Preheat the oven to 450°F (to roast the potatoes and chicken). Start prepping when the oven comes up to temperature!

ROAST POTATOES
2

Wash and dry all produce.* Cut potatoes into ½-inch cubes. Strip 2 tsp (double for 4 ppl) rosemary leaves from the stems and finely chop. On a baking sheet, toss the potatoes with half the rosemary and a drizzle of oil. Season with salt and pepper. Roast in the centre of the oven, stirring halfway through cooking, until the potatoes are golden-brown, 25-28 min.

PREP CHICKEN
3

Meanwhile, in a small bowl, combine the panko, walnuts and remaining rosemary leaves. Pat the chicken dry with paper towels. Season with salt and pepper. Arrange the chicken on a parchment-lined baking sheet, then brush each breast with 1 tsp mustard.

COOK CHICKEN
4

Sprinkle each chicken with the walnut-panko mixture, pressing gently so it sticks.

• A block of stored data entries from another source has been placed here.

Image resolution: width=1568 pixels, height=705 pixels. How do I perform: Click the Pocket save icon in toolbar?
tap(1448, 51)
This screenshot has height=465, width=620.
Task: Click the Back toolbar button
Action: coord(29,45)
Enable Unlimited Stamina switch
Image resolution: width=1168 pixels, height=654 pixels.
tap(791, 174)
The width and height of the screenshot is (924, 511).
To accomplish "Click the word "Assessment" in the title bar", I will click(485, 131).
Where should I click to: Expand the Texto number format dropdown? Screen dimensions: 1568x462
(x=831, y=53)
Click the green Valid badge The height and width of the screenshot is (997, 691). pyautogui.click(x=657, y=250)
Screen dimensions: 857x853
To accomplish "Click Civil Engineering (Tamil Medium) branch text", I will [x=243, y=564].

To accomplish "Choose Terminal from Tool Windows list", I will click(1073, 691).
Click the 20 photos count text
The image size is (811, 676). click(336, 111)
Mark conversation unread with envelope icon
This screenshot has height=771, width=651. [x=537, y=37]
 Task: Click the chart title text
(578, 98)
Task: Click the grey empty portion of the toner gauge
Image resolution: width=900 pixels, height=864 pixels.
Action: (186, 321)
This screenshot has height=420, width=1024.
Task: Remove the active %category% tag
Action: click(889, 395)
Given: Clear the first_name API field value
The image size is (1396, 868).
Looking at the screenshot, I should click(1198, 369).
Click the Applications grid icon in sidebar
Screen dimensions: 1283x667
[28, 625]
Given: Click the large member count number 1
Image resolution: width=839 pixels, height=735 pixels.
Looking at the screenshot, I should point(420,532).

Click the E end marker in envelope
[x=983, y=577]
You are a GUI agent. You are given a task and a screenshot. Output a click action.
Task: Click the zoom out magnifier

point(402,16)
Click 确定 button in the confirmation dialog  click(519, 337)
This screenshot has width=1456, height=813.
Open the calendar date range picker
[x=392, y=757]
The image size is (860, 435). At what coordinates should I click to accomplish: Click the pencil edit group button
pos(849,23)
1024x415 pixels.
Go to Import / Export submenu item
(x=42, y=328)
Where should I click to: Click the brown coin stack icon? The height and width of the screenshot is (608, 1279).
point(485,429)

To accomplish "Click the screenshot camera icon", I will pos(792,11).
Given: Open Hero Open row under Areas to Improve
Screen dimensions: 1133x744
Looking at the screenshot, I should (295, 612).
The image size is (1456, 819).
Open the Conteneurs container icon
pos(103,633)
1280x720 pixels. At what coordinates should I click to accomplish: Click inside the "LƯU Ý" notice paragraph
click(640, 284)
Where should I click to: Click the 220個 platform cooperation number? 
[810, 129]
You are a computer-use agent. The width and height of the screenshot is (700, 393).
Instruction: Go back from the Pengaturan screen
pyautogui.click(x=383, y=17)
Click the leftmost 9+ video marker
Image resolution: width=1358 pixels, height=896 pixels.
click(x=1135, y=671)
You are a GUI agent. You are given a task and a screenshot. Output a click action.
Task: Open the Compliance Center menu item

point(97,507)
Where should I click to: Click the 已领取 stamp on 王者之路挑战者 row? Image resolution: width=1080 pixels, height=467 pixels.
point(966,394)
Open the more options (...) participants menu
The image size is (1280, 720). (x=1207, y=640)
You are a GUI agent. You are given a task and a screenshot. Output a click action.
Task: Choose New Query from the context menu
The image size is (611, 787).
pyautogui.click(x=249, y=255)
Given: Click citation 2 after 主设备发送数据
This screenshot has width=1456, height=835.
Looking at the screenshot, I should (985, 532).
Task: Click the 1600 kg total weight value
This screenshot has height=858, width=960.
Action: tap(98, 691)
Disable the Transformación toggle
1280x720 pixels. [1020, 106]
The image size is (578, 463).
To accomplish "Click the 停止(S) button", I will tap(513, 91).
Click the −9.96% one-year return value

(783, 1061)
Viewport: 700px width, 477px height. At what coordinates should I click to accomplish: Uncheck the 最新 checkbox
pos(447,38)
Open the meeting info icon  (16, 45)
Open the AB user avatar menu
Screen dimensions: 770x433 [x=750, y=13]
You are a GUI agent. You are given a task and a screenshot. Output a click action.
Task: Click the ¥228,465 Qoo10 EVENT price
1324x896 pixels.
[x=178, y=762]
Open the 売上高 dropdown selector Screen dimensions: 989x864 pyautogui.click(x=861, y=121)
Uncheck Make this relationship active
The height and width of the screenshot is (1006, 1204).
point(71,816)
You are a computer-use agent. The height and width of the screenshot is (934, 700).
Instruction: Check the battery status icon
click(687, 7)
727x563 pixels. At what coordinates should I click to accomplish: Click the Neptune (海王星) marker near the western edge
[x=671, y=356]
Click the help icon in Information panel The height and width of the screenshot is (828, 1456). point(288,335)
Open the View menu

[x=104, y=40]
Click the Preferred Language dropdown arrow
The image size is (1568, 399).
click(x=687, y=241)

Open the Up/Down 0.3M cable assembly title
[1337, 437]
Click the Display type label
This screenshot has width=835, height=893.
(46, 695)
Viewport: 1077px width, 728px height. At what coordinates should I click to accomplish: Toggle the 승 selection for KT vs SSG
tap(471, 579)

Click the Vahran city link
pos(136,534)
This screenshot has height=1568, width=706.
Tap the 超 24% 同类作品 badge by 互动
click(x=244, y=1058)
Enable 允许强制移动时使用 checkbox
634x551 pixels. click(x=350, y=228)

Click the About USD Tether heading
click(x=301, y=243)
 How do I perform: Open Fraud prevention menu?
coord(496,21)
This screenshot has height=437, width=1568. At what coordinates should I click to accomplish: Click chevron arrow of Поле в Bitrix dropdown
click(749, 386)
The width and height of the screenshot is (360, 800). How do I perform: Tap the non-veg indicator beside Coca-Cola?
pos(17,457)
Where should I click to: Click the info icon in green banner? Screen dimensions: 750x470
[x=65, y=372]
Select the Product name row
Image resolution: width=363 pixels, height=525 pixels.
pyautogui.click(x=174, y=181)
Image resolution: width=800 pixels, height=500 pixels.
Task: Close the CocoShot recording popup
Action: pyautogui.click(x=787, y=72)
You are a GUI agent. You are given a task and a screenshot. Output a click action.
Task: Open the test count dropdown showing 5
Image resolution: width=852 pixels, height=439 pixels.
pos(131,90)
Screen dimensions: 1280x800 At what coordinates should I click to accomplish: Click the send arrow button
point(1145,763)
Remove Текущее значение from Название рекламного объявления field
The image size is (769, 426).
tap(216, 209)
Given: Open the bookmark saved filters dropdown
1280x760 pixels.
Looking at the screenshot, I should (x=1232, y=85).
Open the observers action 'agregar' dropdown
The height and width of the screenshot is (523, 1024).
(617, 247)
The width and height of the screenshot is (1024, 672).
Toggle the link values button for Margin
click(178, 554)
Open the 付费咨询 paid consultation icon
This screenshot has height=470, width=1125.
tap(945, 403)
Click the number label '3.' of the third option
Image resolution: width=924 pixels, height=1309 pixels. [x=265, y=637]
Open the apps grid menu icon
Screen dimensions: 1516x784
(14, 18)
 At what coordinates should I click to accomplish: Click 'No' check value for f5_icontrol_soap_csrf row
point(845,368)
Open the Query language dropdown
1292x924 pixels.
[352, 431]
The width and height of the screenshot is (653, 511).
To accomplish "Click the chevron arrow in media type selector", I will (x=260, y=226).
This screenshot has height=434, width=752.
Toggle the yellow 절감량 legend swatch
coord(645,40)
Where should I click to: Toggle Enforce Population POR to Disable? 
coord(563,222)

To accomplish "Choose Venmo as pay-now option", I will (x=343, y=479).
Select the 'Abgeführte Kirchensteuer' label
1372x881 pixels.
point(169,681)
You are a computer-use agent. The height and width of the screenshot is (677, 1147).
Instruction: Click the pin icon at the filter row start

Bake in the centre of the oven until the chicken is cooked through, 20-22 min. (TIP: Cook to a minimum internal temperature of 165°F.**)

MAKE SALAD
5

Meanwhile, in a medium bowl, whisk together 1 tbsp vinegar (1 bottle for 4 ppl), remaining mustard and a drizzle of oil. Toss in the spring mix.

FINISH AND SEVER
6

Divide the walnut-crusted chicken, roasted potatoes and salad between plates.